• _Set exercise_:
Return every line of the listing below that contains the word "card".

[Dataset listing]
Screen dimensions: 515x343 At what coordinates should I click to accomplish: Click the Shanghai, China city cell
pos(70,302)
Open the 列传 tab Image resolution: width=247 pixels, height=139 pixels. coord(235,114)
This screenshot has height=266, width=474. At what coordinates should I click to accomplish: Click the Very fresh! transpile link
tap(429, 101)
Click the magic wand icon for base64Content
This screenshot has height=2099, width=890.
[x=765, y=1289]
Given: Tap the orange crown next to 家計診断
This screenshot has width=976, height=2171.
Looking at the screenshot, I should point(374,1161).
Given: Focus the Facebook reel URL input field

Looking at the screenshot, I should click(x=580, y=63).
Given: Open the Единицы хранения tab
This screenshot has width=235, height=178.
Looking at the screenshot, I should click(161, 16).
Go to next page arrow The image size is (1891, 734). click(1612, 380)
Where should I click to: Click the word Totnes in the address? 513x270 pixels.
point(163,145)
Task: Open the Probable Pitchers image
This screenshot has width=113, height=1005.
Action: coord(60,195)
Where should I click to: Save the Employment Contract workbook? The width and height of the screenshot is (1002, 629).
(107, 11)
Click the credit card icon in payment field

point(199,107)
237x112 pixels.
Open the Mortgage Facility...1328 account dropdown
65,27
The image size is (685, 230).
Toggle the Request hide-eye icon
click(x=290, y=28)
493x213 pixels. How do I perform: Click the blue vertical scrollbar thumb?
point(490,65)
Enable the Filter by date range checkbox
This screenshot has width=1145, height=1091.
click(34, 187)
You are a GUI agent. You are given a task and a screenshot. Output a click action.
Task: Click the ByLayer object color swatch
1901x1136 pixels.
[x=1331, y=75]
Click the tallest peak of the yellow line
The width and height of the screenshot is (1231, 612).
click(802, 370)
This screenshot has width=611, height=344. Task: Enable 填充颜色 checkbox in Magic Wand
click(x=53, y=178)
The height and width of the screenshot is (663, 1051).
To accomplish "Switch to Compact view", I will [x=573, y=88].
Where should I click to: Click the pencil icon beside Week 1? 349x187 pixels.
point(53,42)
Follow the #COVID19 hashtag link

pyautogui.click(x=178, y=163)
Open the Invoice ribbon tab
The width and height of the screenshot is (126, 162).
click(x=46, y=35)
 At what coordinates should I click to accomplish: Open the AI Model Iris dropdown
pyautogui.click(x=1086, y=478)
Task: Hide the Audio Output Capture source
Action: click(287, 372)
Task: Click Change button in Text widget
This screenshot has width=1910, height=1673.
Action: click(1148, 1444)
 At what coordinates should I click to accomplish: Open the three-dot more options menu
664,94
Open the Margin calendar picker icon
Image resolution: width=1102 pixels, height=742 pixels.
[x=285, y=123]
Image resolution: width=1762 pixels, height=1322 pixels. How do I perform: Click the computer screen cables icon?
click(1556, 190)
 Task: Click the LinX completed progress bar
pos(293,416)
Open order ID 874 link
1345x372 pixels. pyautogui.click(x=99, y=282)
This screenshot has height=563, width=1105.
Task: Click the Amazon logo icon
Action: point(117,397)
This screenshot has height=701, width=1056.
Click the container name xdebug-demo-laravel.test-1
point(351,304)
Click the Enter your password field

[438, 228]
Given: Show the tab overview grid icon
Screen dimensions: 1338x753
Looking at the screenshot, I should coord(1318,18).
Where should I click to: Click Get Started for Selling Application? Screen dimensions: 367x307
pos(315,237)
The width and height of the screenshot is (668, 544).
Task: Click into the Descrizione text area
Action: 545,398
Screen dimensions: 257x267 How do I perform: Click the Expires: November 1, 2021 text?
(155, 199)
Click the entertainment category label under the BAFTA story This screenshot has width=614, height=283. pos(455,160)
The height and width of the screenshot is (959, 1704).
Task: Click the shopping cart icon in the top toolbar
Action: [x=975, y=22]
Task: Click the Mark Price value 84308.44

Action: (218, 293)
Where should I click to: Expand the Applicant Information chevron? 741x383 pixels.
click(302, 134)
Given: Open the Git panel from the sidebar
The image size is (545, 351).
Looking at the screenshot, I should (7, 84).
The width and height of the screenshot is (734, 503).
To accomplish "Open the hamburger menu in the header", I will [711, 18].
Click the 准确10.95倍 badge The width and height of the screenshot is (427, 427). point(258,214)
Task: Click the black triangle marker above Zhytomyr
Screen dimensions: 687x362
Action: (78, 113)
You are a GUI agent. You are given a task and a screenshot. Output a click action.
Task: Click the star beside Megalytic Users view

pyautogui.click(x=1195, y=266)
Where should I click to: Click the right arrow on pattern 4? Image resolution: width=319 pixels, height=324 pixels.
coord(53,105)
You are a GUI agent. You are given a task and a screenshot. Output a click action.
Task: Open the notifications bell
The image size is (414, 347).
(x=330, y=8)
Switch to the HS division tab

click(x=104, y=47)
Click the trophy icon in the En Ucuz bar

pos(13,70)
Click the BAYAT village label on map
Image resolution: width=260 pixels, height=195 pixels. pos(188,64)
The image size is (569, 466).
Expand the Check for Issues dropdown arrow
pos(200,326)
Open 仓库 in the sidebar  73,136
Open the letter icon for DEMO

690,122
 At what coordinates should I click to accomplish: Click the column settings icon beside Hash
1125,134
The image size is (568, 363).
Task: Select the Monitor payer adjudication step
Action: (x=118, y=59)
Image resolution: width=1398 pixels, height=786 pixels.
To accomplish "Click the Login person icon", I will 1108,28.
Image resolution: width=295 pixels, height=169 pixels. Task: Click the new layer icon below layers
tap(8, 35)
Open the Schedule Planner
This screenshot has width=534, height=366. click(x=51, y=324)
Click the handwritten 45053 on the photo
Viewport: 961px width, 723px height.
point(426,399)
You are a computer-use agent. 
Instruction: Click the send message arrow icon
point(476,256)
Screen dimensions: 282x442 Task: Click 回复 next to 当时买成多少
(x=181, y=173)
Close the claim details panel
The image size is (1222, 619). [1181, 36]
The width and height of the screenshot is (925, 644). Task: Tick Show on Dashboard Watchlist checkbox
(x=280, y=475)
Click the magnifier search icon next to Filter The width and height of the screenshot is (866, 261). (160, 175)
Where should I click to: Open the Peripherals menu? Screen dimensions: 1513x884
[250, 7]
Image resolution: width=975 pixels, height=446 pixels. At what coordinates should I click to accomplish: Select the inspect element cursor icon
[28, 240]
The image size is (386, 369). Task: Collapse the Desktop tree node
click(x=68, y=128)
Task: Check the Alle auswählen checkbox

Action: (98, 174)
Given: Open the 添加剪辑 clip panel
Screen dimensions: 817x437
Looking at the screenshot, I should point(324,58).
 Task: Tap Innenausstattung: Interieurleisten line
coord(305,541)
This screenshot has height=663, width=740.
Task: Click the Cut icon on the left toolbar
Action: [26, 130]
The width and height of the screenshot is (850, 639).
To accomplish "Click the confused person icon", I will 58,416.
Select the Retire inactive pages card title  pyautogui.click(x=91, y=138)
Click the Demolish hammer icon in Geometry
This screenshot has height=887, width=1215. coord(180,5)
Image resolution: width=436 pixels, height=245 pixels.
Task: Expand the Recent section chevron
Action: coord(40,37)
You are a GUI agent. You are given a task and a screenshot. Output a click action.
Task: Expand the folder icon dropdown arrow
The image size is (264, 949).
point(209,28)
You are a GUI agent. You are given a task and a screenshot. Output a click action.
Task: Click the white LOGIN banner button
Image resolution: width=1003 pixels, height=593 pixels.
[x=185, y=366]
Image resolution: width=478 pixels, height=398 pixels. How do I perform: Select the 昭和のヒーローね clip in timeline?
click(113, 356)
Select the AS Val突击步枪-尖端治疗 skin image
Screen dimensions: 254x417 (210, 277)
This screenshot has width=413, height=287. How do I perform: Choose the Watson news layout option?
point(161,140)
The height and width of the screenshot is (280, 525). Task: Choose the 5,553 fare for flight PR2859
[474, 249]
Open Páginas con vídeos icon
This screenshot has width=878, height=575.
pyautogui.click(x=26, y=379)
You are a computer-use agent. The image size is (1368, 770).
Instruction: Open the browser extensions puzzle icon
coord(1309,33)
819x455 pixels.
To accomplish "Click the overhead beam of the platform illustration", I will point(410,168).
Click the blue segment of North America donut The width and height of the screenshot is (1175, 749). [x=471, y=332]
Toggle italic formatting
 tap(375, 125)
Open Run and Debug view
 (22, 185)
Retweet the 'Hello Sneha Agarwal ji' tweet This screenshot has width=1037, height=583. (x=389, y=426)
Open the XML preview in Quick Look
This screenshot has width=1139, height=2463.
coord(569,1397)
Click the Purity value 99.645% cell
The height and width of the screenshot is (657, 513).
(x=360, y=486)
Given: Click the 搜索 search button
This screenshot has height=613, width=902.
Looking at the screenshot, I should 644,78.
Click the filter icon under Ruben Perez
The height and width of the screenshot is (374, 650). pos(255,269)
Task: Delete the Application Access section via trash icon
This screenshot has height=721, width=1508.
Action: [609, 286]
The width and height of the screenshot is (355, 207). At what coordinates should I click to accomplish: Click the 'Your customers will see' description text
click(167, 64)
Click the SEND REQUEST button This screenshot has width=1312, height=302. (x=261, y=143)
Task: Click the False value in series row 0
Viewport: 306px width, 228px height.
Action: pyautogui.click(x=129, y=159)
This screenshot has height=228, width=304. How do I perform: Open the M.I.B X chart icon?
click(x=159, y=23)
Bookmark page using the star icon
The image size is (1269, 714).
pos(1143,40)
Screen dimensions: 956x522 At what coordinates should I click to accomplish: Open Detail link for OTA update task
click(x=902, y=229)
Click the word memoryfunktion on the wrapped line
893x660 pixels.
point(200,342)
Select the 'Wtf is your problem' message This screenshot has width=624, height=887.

• _Task output_:
Click the credit card icon in payment field
Select the Retire inactive pages card title  pyautogui.click(x=91, y=138)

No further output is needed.